Replace pattern between two characters

.* is a greedy regexp, matching the longest possible match. You need to match the shortest match but match it globally on the whole line. Try

sed 's/-[^:-]*:/:/g' 1.file > 2.file

The character class [^:-] matches anything except colon and dash (and maybe it should match anything except colon only), so the regexp says "dash followed by any number of non-dash, non-colon characters followed by a colon". It then replaces that with a colon (since you wanted to keep that) and does the replacement globally (the trailing g) on the line.
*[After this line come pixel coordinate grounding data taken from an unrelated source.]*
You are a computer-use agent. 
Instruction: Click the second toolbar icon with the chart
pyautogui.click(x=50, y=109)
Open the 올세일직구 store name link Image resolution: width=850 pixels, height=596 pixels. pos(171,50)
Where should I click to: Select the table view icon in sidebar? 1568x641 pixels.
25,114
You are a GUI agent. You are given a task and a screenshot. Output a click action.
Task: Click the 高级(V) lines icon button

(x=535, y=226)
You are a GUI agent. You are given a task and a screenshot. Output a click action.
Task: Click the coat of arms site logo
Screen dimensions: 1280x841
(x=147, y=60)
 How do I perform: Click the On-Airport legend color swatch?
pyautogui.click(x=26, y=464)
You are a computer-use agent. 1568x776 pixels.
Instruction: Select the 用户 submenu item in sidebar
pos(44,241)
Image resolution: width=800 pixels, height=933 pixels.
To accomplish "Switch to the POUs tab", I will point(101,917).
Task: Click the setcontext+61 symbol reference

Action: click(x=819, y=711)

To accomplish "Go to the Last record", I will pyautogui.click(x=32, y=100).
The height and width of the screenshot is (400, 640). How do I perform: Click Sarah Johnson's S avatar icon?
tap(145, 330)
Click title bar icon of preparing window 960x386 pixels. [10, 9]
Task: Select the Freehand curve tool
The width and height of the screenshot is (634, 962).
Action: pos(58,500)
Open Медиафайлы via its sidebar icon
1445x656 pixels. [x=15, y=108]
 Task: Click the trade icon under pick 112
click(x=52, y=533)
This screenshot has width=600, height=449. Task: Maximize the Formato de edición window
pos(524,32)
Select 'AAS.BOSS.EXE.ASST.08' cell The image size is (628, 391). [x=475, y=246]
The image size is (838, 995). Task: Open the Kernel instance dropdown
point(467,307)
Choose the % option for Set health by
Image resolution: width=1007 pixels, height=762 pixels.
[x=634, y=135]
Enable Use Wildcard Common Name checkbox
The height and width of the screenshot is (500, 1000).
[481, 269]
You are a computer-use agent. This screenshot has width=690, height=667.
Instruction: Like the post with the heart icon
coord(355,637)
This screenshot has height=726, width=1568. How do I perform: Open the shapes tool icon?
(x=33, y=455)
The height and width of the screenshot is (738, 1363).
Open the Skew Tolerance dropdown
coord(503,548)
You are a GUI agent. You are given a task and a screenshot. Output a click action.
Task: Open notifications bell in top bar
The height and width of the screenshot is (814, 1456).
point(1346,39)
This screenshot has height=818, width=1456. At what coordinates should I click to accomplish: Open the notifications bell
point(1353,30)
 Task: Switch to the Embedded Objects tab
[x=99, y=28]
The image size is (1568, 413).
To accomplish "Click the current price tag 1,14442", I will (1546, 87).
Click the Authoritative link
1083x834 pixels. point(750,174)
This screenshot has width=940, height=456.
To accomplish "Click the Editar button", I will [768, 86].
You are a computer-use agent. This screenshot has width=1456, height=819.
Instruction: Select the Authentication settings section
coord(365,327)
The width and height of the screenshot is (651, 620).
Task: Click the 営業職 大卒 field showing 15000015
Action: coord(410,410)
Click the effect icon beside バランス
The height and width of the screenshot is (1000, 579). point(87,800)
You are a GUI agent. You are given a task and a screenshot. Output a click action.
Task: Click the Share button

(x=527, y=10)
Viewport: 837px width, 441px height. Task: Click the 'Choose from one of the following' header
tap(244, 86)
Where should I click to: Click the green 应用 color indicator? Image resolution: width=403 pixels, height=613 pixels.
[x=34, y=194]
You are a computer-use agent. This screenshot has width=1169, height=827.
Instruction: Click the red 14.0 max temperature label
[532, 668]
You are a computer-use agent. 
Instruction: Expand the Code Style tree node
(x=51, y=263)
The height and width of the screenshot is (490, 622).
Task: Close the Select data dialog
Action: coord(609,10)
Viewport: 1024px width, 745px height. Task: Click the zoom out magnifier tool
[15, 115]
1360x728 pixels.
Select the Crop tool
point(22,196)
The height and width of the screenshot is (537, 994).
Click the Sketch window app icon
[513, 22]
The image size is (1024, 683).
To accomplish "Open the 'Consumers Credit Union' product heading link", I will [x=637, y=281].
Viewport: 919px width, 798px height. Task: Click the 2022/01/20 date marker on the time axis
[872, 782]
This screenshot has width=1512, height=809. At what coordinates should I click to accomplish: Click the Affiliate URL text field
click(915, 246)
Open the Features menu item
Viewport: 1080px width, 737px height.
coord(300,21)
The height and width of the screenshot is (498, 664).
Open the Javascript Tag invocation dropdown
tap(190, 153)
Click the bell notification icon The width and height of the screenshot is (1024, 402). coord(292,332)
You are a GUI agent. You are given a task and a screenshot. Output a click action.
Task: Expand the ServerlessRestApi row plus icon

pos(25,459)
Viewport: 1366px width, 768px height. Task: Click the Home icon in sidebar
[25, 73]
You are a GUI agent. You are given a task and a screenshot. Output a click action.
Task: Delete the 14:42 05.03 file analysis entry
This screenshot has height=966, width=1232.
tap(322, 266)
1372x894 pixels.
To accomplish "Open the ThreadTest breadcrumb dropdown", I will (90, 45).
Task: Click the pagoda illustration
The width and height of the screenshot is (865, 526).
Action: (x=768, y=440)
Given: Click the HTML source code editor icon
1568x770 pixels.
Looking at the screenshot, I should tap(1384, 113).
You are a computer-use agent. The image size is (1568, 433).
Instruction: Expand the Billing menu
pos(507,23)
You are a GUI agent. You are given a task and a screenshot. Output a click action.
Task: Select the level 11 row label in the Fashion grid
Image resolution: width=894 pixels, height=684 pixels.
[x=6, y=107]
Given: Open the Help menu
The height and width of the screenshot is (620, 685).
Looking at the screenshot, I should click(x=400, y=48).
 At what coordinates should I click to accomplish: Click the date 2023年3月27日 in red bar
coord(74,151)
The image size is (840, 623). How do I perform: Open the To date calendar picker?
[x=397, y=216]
If you omit the g, only the first instance would be replaced.


Awk solution:

awk -F',' '{ for(i=1;i<=NF;i++) sub(/-[^:-]+/,"",$i) }1' OFS=',' 1.file

  • -F',' - field separator

  • for(i=1;i<=NF;i++) - iterating through all fields of the record

  • sub(/-[^:-]+/,"",$i - substitute the needed sequence (between - and : including - but keeping :)


The output:

Staphylococcus_sp_HMSC14C01:0.00371647154267842634,Staphylococcus_hominis_VCU122:0.00124439639436691308)69:0.00227646100249620856,(Staphylococcus_sp_HMSC072E01:0.00288325234399461859,(((Staphylococcus_hominis_793_SHAE:0.00594391769091206796,Staphylococcus_pettenkoferi_1286_SHAE:0.00594050248317441135)